Text excerpt:
The focus of this research project is to describe thoroughly the evolution of media consolidation, commercialism, and one-sided news reporting, in an attempt to get scholars, activists, and most importantly the public, involved in efforts to reform the media. The project will include a website designed to get the publics attention and involvement in a media reform. The content of the website will attempt to call the public into action, and get the attention of lawmakers and big media, to demand change using the World Wide Web.

My research will help the public understand the negative impact of the Telecommunications Act of 1996, and the severe consequences media consolidation brings to the public interest, the news industry, and the marketplace. I will also attempt to call the public into action and take a stand against big media. In my research I will outline how The World Wide Web can be one of the most powerful tools the public can use to invite argument and demand media reform.

Scholars Chester, McChesney and many others assert that Media reform is essential—restoring a healthy democratic media to the United States aimed at promoting a healthy democratic policy that serves the public interest. This creative project will involve developing a website as well as a blog that will inform the public of the problems with media monopolies, promote changes in U.S. law, and take a stand against media conglomerates in television, radio, publishing, and newspapers that violate the first amendment rights of U.S. citizens, as well as censor the news.

What this exercise asks:
- A) Return the passage of the media reform proposal from "The focus of" to "World Wide Web.", word for word.
- B) Does the media reform proposal support each statement? Answer yes or no for each, quoting the words of the proposal that decide it. (i) The creative project will involve a blog as well as a website. (ii) The research will show the positive impact of the Telecommunications Act of 1996. (iii) Chester and McChesney assert that media reform is essential.
- C) Extend the media reform proposal by writing what comes after its last sentence.

Data extract:
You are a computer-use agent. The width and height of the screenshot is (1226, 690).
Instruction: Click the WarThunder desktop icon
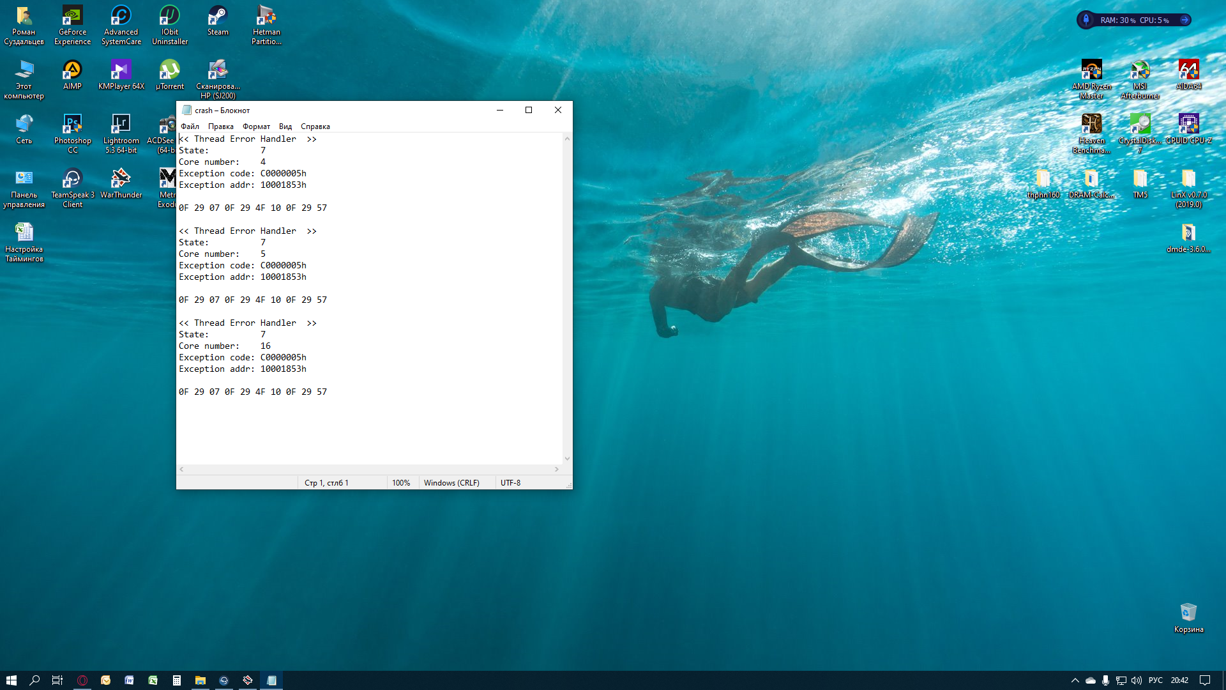click(x=121, y=179)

Final answers:
- A)
The focus of this research project is to describe thoroughly the evolution of media consolidation, commercialism, and one-sided news reporting, in an attempt to get scholars, activists, and most importantly the public, involved in efforts to reform the media. The project will include a website designed to get the publics attention and involvement in a media reform. The content of the website will attempt to call the public into action, and get the attention of lawmakers and big media, to demand change using the World Wide Web.

- B)
(i) Yes: "developing a website as well as a blog"
(ii) No: "the negative impact of the Telecommunications Act of 1996"
(iii) Yes: "Scholars Chester, McChesney and many others assert that Media reform is essential"

- C)
According to James Smart, scholar and historian, when media monopolies take over the journalism market the traditional partisanship of the press no longer serve a democracy. The editorial perspective of the paper invariably reflecting the perspective of the owner, would no longer work for the market. It is one thing to have highly partisan journalism in competitive markets where a broad range of views were available, where a new newspaper could be launched without massive amounts of capital. It is quite another thing to have highly partisan journalism in monopolistic markets where barriers to entry prevent new competition; in this environment, highly partisan journalism is suspect from a democratic perspective (1988, p. 26).

President Reagan and his administration launched a battle against federal regulations on television and radio in the 1980s. There was a “seven station rule” limiting a single corporation, “to the ownership of seven television stations, seven AM and seven FM radio stations nationwide; while the duopoly rule limited them to one of each in given market” (Kunz, 2007, p. 98).

In the early 1980s, the wave of media deregulation began. Deregulation includes eliminating media restraints. According to Kristen Lee (2003), with The Women’s Institute for Freedom of the Press in an issue for Voices for Media Democracy explains, President Reagan reversed regulation laws and demolished media restraints, and then, in 1987, he initiated the major overturning of media regulation. President Bush and his administration sought to end the usage of the fairness doctrine. The courts ruled in the court case, Meredith Corp. v. FCC, that the Federal Trade Commission was no longer responsible for regulating the Fairness Doctrine because Congress did not mandate it (Body, ¶ 8).

For those who are unaware of the Fairness Doctrine, it was a Federal Communications Commission policy that required broadcast outlets to provide equal time airtime for opposing viewpoints in controversial opinions. As cable TV grew in the 1980s there were more outlets for communication, and “the courts freed the FCC, which feared the doctrine actually inhibited free speech and might violate the First Amendment, to drop it. It did so in 1987 (Gloede, 2008, ¶).
The Telecommunications Act of 1996 achieved massive deregulation of the Communalizations Market. President Ronald Reagan started the tide of deregulation, and President Bill Clinton finished it, when he signed the Telecommunications Act of 1996 into law. Clinton saw the Telecommunications Act of 1996 as an important piece of legislation full of opportunities (High Beam Research, 1998).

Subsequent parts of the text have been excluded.